Work to be completed:
In the passage on anarchy, what must people accept?

Supplied text:
6g. Anarchy is preferable
“We are in a race against time – against mass species extinction, increasing inequality, ecological collapse, etc. – and every day that we do not try to affect change at the structural level is a day lost.”
Anarchy is not the same as chaos. Here is the definition with which I am working:
“a theory holding all forms of governmental authority to be unnecessary and undesirable and advocating a society based on voluntary co-operation and free association of individuals and groups.”
What is needed is a new socio-economic model that is within the carrying capacity of Planet Earth. For this people need to accept that responsibility and freedom are intimately intertwined.
“People go on talking about freedom but they don’t want freedom exactly, they want irresponsibility. They ask for freedom, but deep down, unconsciously, they ask for irresponsibility; license. Freedom is maturity; license is very childish. Freedom is possible only when you are so integrated that you can take the responsibility of being free…A healthy person is always aware that whatever they are doing, they are responsible. The very idea of responsibility will give you a freedom, a dignity.” Osho
I will leave it to ‘The Anarchist Studies Network’ to explain below where an anarchist standpoint fits into the shift from a parliamentary, representative democracy to a directly participatory democracy.

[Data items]
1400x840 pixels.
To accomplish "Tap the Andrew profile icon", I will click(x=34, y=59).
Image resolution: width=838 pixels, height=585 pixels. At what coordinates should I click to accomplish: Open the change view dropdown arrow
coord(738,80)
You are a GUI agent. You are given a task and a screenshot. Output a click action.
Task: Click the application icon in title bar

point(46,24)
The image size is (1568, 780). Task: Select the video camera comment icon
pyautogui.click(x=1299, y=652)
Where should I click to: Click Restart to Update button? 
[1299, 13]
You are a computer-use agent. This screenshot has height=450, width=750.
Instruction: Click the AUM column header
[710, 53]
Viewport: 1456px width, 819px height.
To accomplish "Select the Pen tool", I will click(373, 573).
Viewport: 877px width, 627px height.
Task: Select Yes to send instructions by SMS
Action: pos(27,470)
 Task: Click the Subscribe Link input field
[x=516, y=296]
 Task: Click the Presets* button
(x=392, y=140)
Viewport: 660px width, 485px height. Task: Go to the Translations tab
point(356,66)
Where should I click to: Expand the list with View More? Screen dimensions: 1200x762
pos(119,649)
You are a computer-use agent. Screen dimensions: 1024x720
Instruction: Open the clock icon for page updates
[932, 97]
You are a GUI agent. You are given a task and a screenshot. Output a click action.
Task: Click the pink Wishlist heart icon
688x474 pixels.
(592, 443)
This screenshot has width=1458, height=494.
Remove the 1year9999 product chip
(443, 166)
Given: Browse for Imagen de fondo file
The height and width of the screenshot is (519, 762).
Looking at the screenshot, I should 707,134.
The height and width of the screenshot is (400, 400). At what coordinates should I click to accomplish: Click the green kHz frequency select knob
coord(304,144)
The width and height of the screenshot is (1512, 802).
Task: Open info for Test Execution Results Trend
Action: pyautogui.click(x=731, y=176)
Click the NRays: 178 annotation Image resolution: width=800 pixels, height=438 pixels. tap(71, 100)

The output:
That responsibility and freedom are intimately intertwined.